Disposal of Records
Whether records are in the custody of the originating office and/or in the custody of ARMS, most records are eventually destroyed. Some records are destroyed after two years, while others, such as personnel or medical records are retained for a much longer period because of their historical or informational value. ARMS describes and catalogues these records and the information is then used to provide guides for future researchers
All United Nations records, whether paper or electronic, must be disposed in accordance with approved retention schedules. While records should not be destroyed when there is still a need for them, it is also important not to keep records longer than is necessary, to minimise storage costs and enhance retrieval efficiency. If a decision is made to retain records longer than the minimum retention period a record of the reasons for the decision should be documented to assist disposal at a later date.
Disposal of paper in United Nations offices
Records with retention less than two years must be disposed in-situ. If an office has an approved retention schedule and the records retention period has expired, the staff designated to dispose of the records should:
- Provide basic documentation of the records to be destroyed. A high level description of the records series to be destroyed with the date range (e.g. travel arrangements files, 2012-2014) is sufficient to document the destruction of the records for transparency and accountability. Records destruction logs must be filed along with other records management files, such as the list of records that have been transferred to ARMS for storage, etc.
- Get authorization for disposal from managers. No authorisation from ARMS is required.
- Request secure records disposal bins through a work order in iNeed. Depending on the Department and the nature of the records, sensitive records may also be shredded ‘in-situ’.
Records should always be disposed of with the same level of security that was applied during their lifetime. Please note that extra care should be given to records containing sensitive personal information. Please refer to ST/SGB/2007/6 for further information.
United Nations offices are encouraged to conduct an annual clean-up of their records, preferably in January of each year, as calendar year is the most frequent retention trigger.
Disposal of paper at the Archives
For records that have been transferred to ARMS repositories, two levels of authorization are required for the destruction of the records.

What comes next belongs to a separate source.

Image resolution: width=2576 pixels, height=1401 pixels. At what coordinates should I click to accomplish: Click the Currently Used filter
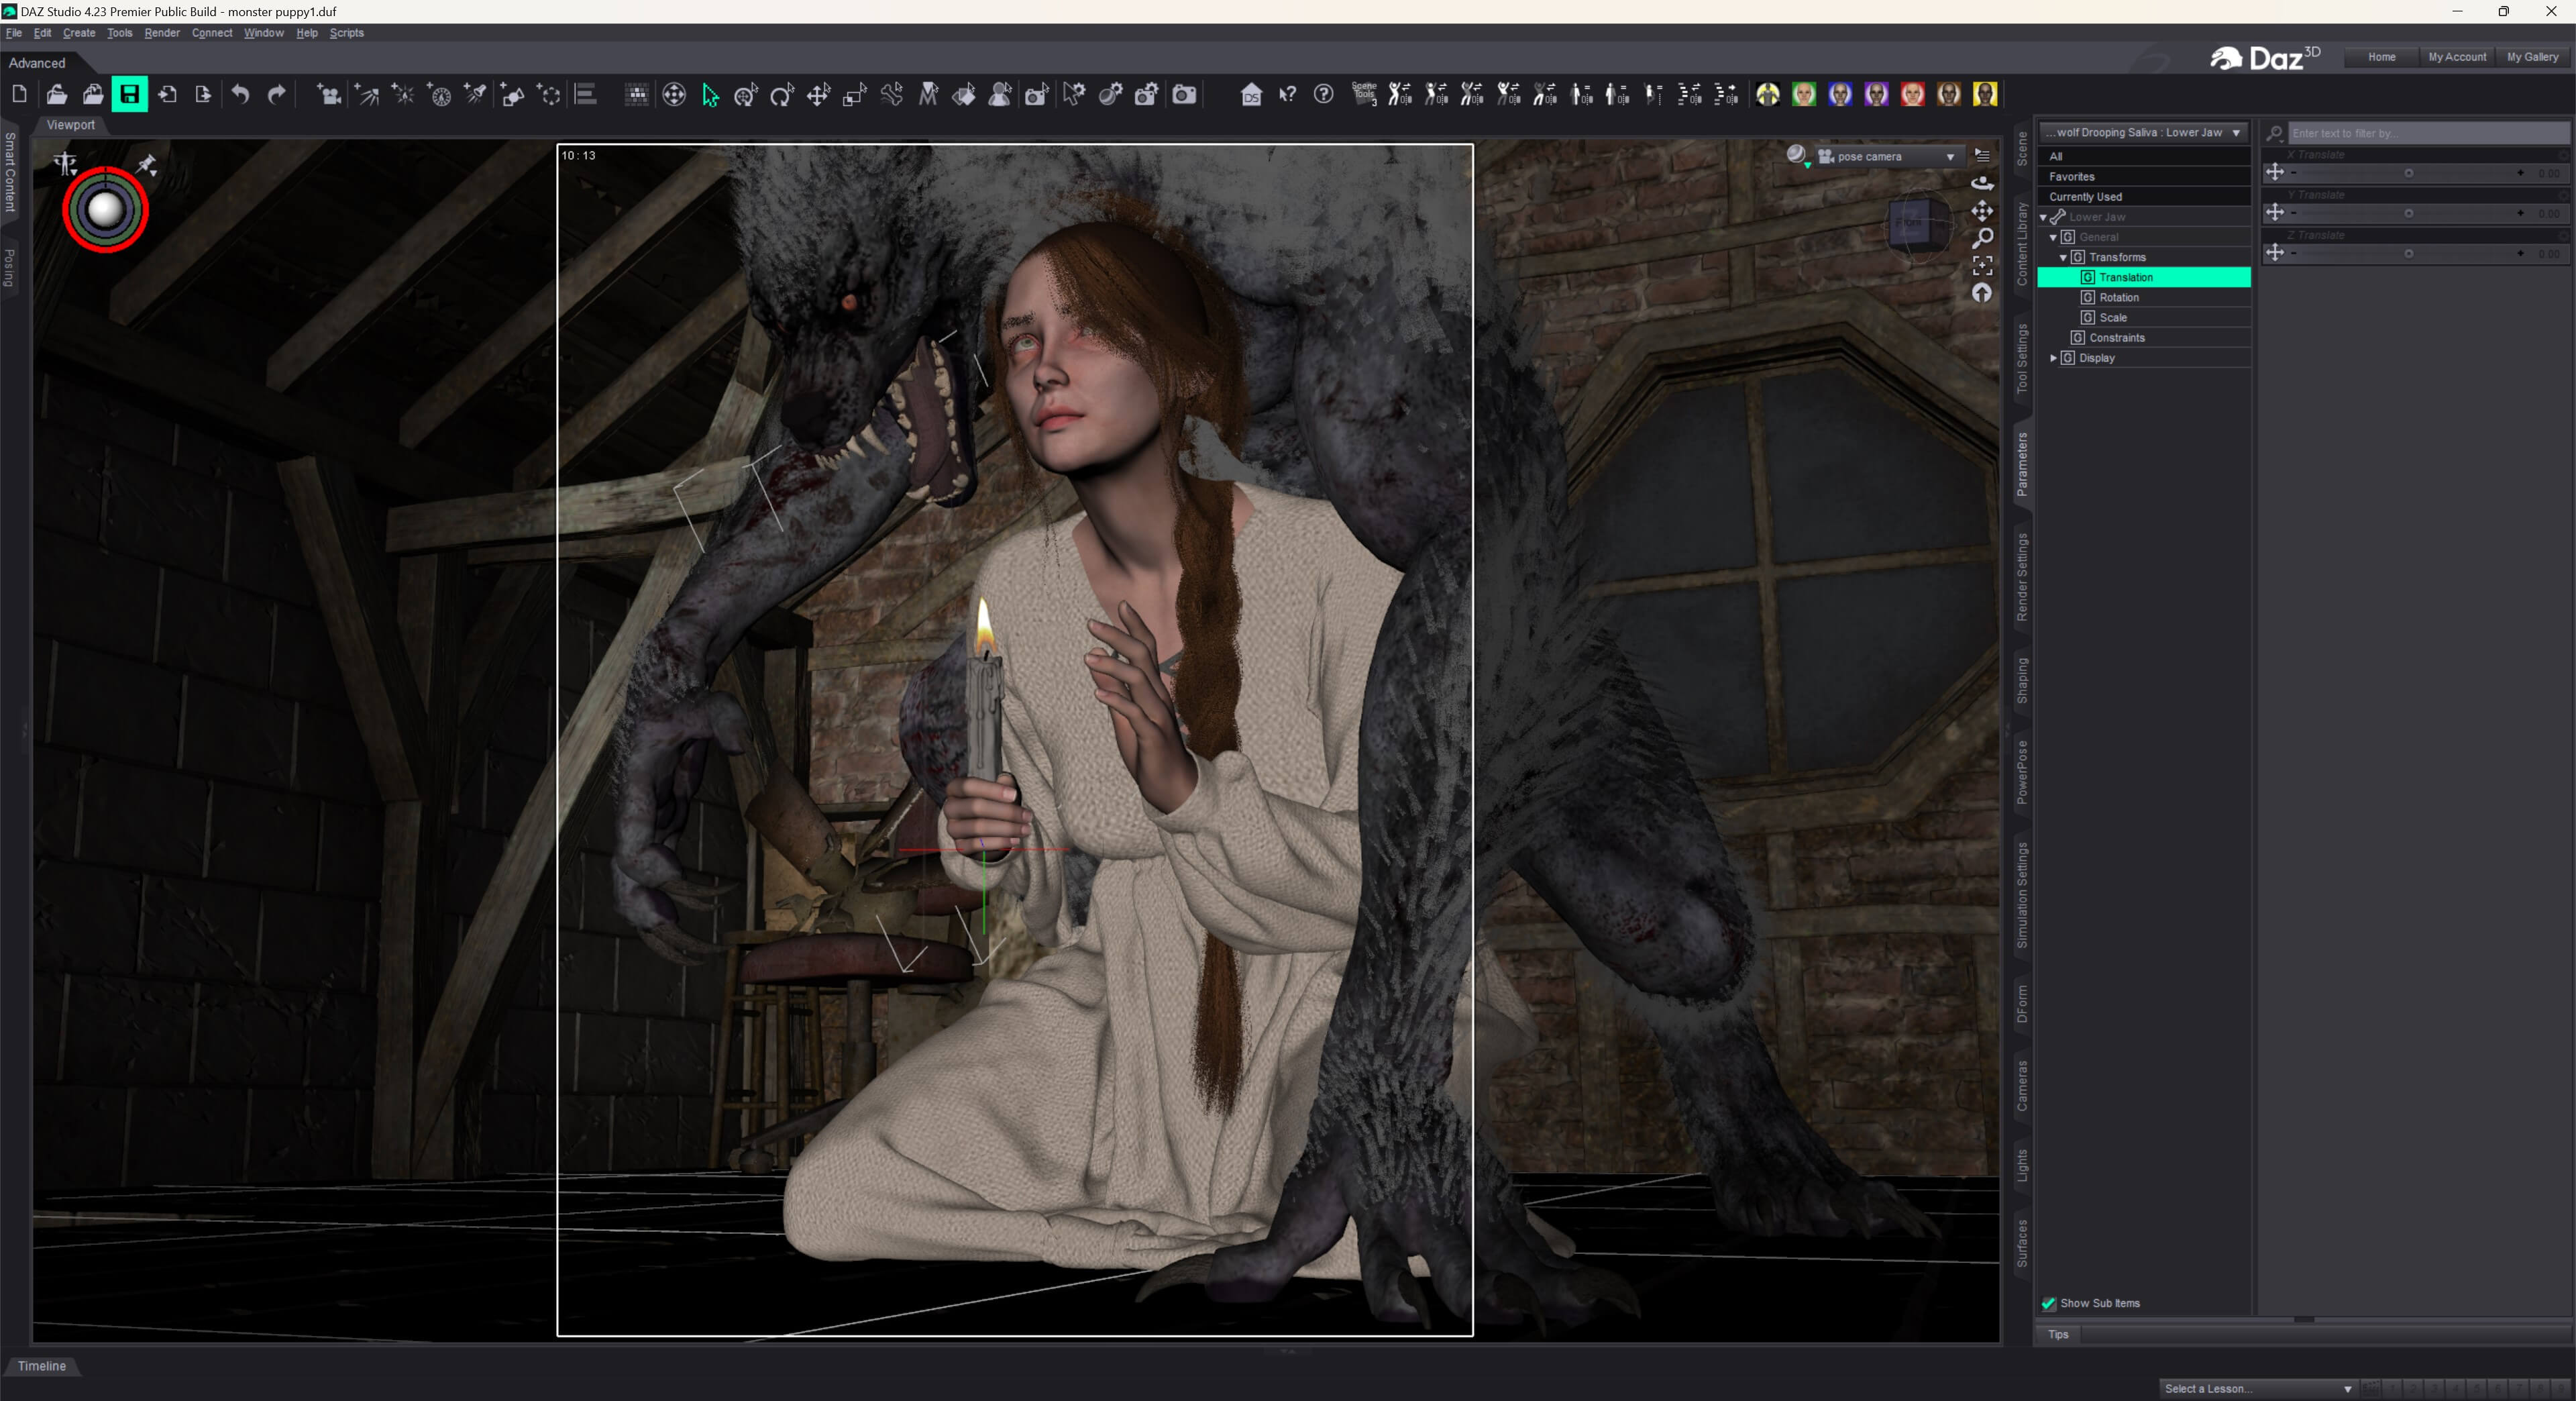coord(2085,197)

- ARMS will follow the approved retention schedule and send a list of records due for disposal to a Senior Official from the office which owns the records, for approval.
- Once the approval is received from the originating office, the Chief of ARMS will give final authorization for the destruction. ARMS does not dispose of records without the consent of the relevant office.
Disposal of electronic records
Enterprise systems and networks:
- In record-keeping systems such as Unitedocs, all records are assigned to retention schedules at the point of creation. When the records are eligible for destruction, system administrators effect the destruction of the records; this task is not performed by individual users.
- On United Nations shared drives, offices are responsible for deleting their working files and other non-records material on a regular basis. ARMS Guidelines on managing records on shared drive recommends that office do not retain non-record material beyond two years. If the office uses the share drive in lieu of a record-keeping system, the disposal of the records must be in keeping with approved retention schedules. The Office of Information and Communication Technology (OICT) is responsible for the sanitization of shared drives when required by the office.
- To permanently delete electronic records stored on external media such as key drives or external hard drives, etc. it is not sufficient to delete the records because data can easily be recovered. It is particularly important to use the appropriate sanitization techniques to ensure that sensitive content is appropriately removed from the device. Please refer to OICT media sanitization guideline.